• **INFORMATION**:
::::::::

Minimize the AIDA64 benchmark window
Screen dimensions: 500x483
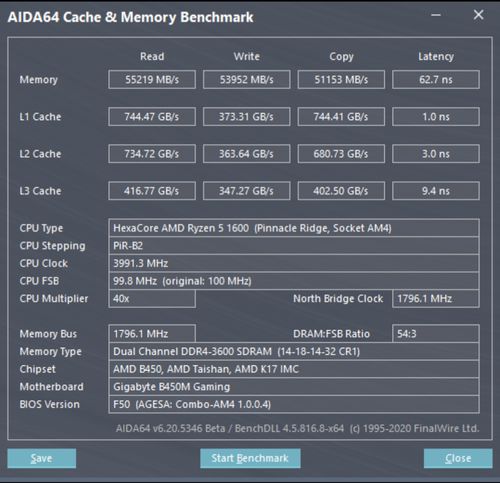pos(436,15)
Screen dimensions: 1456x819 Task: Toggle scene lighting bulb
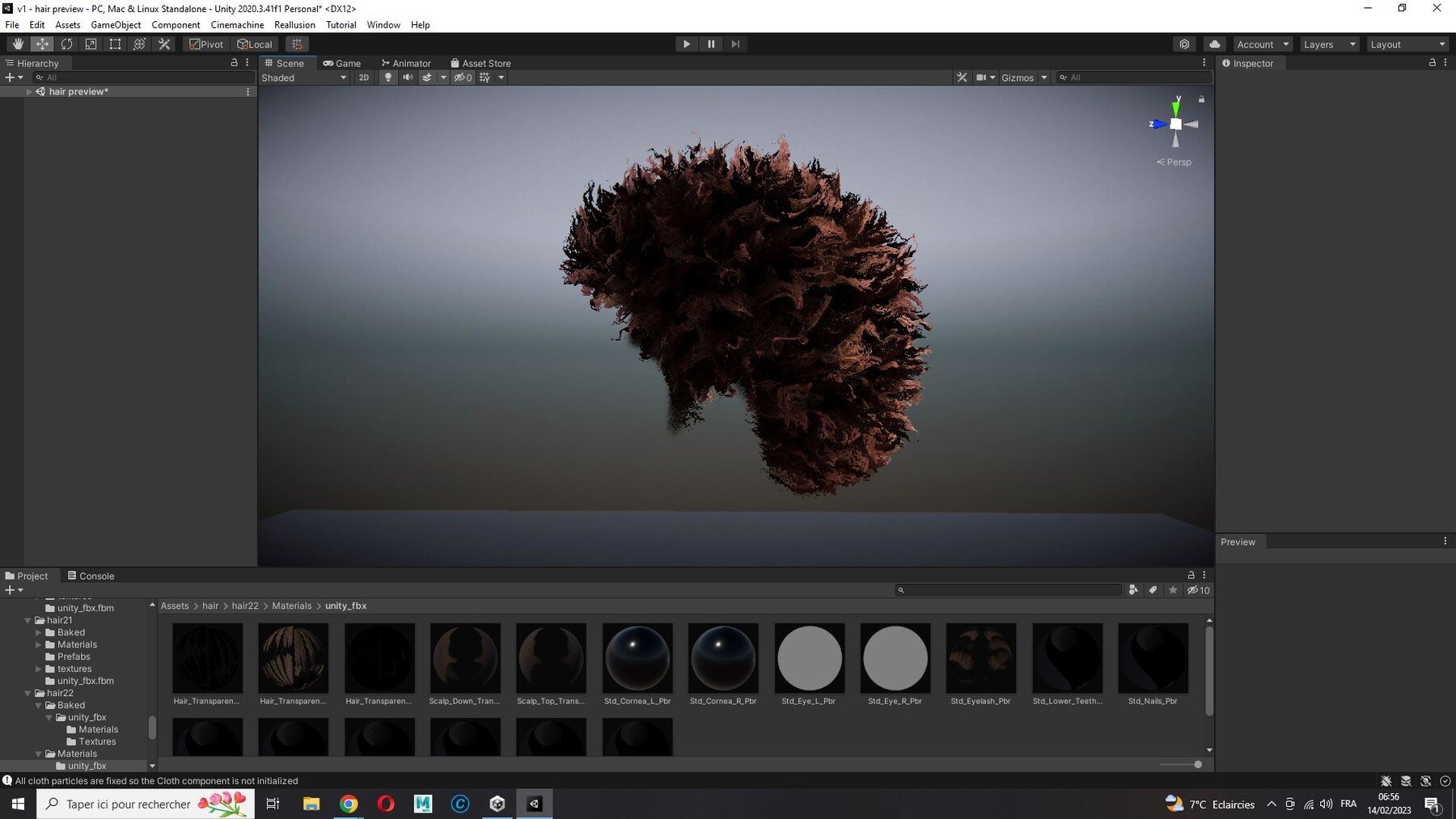click(x=388, y=78)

::::::::

• **EXERCISE**: The output must be every line of the records, printed exactly, with the pictures omitted.

• **PROBLEM SOLUTION**:
Minimize the AIDA64 benchmark window
Screen dimensions: 500x483
pos(436,15)
Screen dimensions: 1456x819 Task: Toggle scene lighting bulb
click(x=388, y=78)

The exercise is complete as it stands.